===== INFORMATION SHOWN
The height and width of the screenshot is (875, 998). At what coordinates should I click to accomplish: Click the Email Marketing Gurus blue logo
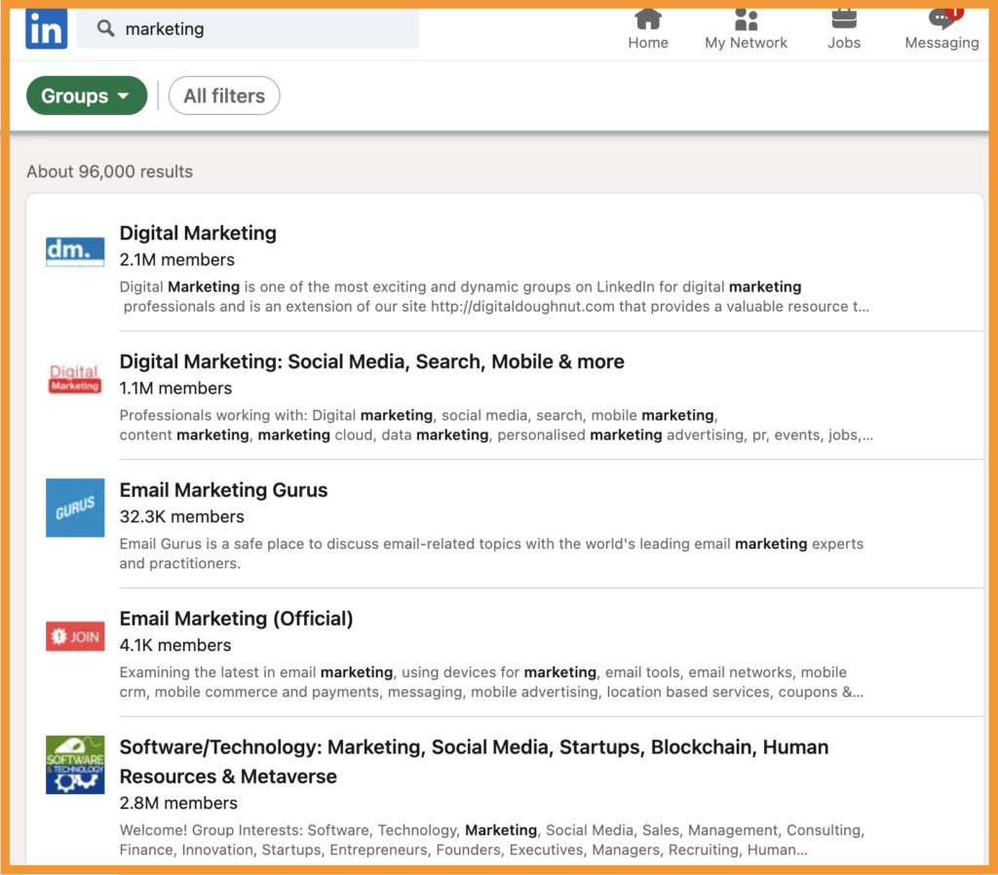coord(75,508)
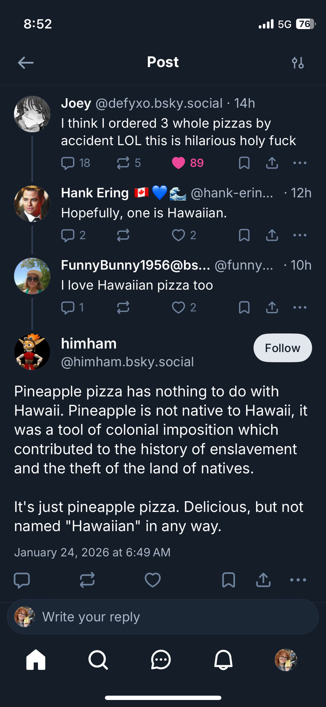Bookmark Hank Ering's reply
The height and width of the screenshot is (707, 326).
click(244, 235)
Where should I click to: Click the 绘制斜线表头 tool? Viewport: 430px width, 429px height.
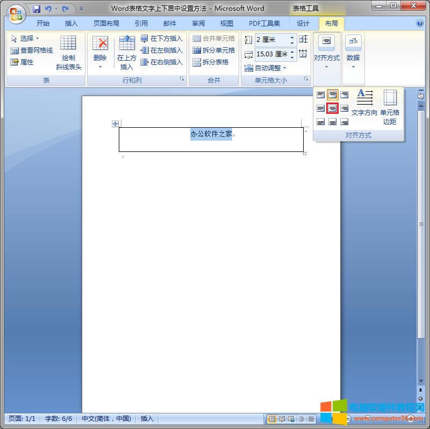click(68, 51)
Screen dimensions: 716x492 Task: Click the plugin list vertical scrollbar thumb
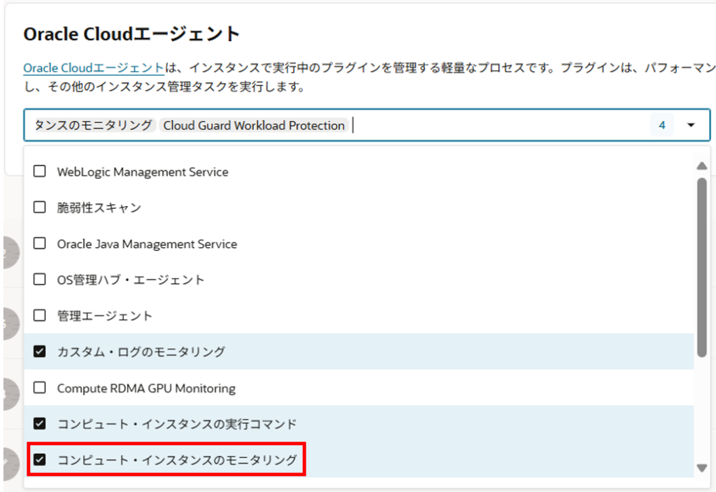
==========
- GIVEN TASK -
Can you repeat all of the lines above with "Viewport" replaced by "Window size" and nothing else changed, leaving the pictures out?

- RESULT BELOW -
The height and width of the screenshot is (875, 998). At what coordinates should I click to accomplish: Click the Email Marketing Gurus blue logo
coord(75,508)
Bookmark Hank Ering's reply
The height and width of the screenshot is (707, 326).
click(244, 235)
Where should I click to: Click the 绘制斜线表头 tool? Window size: 430px width, 429px height.
click(68, 51)
Screen dimensions: 716x492 Task: Click the plugin list vertical scrollbar thumb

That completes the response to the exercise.